> _What the task requires_:
Across all the records, filter for lines with the word "computer" and copy them.

-- Material for the task follows --

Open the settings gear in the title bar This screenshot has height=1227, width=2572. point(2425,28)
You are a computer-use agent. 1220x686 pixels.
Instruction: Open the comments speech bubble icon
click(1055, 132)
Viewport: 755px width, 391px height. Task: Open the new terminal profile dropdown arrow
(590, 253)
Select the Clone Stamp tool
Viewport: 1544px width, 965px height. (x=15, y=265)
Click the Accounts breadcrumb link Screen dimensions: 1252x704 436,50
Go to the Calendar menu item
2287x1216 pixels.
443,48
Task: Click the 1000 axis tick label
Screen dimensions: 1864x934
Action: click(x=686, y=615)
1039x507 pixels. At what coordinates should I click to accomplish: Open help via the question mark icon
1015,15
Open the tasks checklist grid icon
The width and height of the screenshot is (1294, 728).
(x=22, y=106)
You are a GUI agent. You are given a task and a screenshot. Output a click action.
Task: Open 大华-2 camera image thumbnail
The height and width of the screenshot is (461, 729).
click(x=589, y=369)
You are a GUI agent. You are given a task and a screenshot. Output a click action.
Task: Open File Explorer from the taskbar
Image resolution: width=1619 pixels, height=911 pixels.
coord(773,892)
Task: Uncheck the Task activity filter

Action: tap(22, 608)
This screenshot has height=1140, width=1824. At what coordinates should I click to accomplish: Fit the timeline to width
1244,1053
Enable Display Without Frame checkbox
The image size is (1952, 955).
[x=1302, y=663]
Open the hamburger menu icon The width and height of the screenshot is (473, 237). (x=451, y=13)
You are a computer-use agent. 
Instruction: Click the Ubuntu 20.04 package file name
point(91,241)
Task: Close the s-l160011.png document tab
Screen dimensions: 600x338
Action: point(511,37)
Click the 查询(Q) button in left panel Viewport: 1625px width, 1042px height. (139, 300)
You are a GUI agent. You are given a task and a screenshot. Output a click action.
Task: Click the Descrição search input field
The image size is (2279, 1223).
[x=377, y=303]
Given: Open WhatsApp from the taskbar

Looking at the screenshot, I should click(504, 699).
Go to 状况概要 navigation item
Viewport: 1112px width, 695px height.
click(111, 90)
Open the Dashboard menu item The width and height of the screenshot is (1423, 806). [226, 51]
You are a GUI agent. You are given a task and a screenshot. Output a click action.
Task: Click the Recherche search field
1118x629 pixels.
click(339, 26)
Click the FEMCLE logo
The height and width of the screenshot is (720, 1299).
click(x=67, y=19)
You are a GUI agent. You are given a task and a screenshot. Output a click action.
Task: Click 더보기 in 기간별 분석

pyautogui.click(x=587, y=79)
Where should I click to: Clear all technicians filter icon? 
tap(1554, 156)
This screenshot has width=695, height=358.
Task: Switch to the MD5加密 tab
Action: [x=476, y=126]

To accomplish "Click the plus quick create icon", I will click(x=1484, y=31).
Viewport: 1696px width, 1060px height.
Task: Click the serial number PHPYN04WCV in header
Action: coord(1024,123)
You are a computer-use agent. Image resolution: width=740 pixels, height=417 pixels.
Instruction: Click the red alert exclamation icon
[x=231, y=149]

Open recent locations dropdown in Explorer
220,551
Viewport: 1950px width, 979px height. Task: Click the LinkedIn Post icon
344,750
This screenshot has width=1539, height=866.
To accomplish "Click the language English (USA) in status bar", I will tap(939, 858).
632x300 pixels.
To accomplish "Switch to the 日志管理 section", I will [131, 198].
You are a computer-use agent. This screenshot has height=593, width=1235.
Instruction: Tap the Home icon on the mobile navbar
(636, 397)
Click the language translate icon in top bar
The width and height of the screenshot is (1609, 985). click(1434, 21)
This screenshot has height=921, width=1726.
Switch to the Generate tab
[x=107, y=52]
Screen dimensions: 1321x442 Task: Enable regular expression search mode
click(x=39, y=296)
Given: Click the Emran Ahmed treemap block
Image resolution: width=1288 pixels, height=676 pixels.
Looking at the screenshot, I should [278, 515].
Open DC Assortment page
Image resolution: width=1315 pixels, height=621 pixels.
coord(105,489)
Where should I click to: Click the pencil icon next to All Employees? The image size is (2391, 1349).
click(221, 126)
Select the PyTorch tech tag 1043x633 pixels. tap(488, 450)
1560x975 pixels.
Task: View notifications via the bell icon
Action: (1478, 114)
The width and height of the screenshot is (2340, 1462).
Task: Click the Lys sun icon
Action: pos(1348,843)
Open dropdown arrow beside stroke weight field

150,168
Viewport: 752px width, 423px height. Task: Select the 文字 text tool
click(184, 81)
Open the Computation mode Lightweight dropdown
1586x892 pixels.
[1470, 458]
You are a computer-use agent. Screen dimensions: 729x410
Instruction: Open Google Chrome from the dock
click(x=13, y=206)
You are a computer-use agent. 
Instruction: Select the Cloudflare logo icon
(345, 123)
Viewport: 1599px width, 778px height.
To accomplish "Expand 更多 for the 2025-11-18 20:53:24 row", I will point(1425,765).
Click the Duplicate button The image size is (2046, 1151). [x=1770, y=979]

-- Material for the task concluded --

> _Your solution_:
You are a computer-use agent. 1220x686 pixels.
You are a computer-use agent. 
You are a computer-use agent. Image resolution: width=740 pixels, height=417 pixels.
You are a computer-use agent. This screenshot has height=593, width=1235.
You are a computer-use agent. Screen dimensions: 729x410
You are a computer-use agent. 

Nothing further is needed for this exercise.